Assignment
The entries are to be reproduced verbatim, and their pictures left out.

Data to examine: Begin

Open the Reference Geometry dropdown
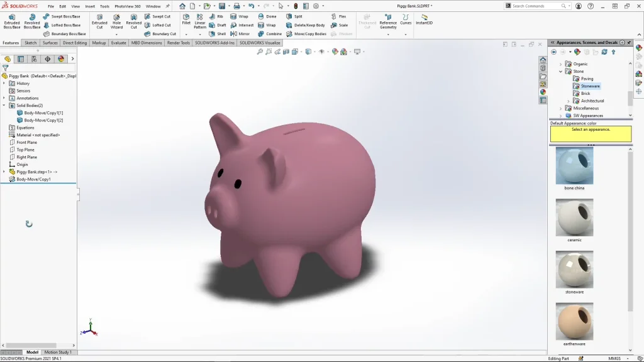This screenshot has height=362, width=644. (388, 34)
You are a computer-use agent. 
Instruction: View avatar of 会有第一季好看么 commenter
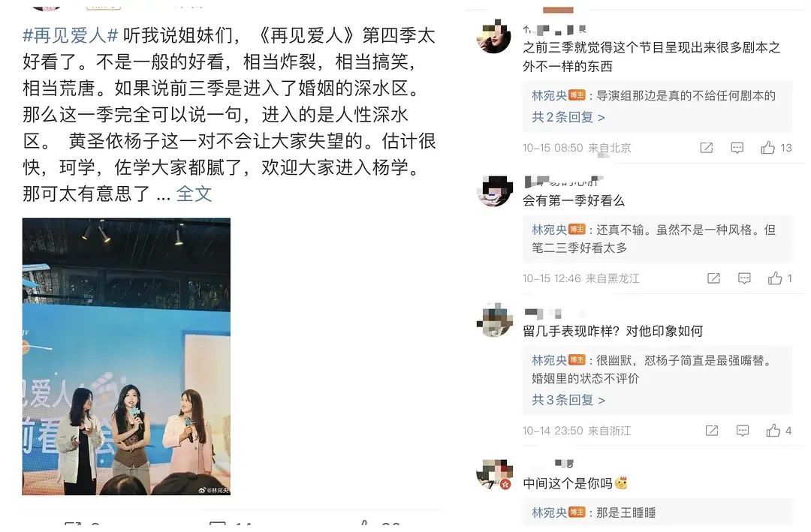(494, 191)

Data to examine: End

Solution to the problem
Open the Reference Geometry dropdown
This screenshot has height=362, width=644. (388, 34)
You are a computer-use agent. 
Instruction: View avatar of 会有第一季好看么 commenter
(494, 191)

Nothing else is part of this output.